Strong Cayley Theorem

Any group G with subgroup H acts on left cosets of H by left multiplication. Remember that the action of ab is b first, then a, so bH creates a left coset, then abH gives another left coset. This is a proper group action on a set whose size is the index of H in G.

Let f be the homomorphism defined by this action. The quotient group is a permutation group on n letters, where n is the index of H. The kernel is the set of elements a fixing every coset. Let x be any cosrep, hence a*x is in the same coset as x. that is, a*x = x*j for some j in H. Multiply by x inverse on the right and a = xj/x. Thus the kernel is the intersection of all the conjugates of the subgroup H. We know this is a normal subgroup, because it's the kernel of the action of G. Call this normal subgroup K. Thus G/K embeds in Sn, where n is the index of H in G.
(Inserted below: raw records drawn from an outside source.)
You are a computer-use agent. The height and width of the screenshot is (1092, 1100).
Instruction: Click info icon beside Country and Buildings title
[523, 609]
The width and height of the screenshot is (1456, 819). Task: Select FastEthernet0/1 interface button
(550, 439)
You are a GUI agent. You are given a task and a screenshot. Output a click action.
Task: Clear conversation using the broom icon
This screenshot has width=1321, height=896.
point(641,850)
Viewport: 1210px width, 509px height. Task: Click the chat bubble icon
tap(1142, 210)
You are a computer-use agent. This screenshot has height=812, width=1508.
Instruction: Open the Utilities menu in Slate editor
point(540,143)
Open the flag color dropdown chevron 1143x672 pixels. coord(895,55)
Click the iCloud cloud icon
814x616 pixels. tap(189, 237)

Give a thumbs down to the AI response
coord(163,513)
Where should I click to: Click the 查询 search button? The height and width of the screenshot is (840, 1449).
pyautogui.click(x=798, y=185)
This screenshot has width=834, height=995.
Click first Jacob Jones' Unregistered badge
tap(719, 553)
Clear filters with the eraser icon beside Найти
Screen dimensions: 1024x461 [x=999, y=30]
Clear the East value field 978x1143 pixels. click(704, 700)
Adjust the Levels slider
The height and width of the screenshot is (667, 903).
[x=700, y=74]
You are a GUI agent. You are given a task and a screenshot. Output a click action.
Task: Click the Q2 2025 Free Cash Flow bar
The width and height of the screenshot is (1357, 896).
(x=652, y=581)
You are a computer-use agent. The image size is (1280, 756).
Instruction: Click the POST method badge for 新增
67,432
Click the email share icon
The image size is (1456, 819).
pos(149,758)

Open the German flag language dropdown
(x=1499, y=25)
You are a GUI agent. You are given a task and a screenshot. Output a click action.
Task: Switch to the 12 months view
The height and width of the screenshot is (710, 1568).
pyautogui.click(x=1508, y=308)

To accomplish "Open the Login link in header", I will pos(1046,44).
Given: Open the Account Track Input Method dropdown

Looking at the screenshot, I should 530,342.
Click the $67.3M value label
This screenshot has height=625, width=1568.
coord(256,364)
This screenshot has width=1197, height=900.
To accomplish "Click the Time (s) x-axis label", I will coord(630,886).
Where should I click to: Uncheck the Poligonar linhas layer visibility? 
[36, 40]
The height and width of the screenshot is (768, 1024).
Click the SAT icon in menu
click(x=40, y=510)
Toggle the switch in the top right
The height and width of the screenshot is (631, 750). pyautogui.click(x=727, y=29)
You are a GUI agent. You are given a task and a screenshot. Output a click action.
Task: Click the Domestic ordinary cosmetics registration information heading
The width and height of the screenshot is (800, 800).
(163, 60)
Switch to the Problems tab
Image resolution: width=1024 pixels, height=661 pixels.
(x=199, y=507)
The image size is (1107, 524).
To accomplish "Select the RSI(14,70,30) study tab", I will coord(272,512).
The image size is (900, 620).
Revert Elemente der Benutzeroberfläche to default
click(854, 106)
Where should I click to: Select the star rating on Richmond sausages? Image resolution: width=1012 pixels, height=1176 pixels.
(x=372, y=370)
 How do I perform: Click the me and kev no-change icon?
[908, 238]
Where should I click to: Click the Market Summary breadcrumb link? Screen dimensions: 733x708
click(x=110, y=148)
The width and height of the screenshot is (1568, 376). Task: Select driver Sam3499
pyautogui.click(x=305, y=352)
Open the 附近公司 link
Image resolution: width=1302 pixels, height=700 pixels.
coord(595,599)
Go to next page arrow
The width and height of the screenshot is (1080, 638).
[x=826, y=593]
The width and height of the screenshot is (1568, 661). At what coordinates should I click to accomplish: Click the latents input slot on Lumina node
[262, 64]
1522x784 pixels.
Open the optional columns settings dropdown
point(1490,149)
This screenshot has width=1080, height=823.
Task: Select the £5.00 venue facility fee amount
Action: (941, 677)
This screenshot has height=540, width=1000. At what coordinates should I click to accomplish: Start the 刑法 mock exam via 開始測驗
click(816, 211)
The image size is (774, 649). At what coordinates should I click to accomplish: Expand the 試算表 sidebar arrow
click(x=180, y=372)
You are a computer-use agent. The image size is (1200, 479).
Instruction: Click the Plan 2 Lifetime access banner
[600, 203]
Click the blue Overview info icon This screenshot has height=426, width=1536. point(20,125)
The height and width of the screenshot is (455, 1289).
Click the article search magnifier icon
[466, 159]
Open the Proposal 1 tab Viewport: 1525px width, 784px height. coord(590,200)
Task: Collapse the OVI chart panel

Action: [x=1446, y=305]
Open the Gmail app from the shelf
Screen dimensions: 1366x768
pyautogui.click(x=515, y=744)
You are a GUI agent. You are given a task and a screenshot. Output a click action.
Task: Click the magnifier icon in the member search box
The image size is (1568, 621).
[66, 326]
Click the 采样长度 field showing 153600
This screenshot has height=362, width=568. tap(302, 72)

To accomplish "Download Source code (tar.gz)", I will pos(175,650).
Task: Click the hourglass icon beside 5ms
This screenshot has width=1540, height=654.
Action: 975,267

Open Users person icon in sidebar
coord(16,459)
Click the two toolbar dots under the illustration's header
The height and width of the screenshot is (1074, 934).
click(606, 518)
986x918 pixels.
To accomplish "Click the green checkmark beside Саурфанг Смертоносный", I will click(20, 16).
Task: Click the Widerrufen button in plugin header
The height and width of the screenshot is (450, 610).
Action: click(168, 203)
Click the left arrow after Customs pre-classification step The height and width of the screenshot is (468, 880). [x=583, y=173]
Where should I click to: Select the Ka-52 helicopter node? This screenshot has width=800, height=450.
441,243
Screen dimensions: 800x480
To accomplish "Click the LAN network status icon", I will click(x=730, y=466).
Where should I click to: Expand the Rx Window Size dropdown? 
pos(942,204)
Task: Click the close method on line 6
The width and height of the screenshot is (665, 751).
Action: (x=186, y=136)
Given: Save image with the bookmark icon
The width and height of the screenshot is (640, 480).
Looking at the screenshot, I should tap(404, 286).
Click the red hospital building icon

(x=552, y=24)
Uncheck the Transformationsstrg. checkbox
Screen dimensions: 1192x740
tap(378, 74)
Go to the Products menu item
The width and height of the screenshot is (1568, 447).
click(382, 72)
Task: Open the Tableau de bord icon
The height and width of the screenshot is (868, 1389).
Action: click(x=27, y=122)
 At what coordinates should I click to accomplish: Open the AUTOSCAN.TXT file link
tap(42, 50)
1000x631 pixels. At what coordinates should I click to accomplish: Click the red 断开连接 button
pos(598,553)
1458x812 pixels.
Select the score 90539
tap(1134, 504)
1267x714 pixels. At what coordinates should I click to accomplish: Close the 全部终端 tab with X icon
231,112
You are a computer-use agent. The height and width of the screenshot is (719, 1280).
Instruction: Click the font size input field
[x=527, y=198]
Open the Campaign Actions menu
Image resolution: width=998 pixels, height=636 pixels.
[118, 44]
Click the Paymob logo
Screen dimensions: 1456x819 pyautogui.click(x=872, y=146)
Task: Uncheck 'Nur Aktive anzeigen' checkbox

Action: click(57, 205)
The trivial conjugate of H is H, hence K is a subgroup of H. In fact K is the largest normal subgroup of G contained in H. If some other normal subgroup M is contained in H, x*M/x = M for all x, and the intersection of x*H/x would include all of M.

Constraints on a Subgroup of Prime Index

Let H be a subgroup of G with index p, where p is prime. Let K be the largest normal subgroup of G contained in H. By the strong Cayley theorem, K is the kernel of the homomorphism induced by left translation on the cosets of H. Thus G/K embeds in Sp, and the order of G/K divides p!.

Let q be a prime ≥ p, such that q divides |H|. Now q either divides the order of K or the index of K in H. If the latter then qp, the index of K in H times the index of H in G, divides p!, which is impossible. Hence q, and every higher power of q for that matter, must divide |K|.

If we know that every prime q in |H| is at least as large as p, then K = H and H is normal. This is a generalization of an earlier result; that H is normal in G if its index is 2.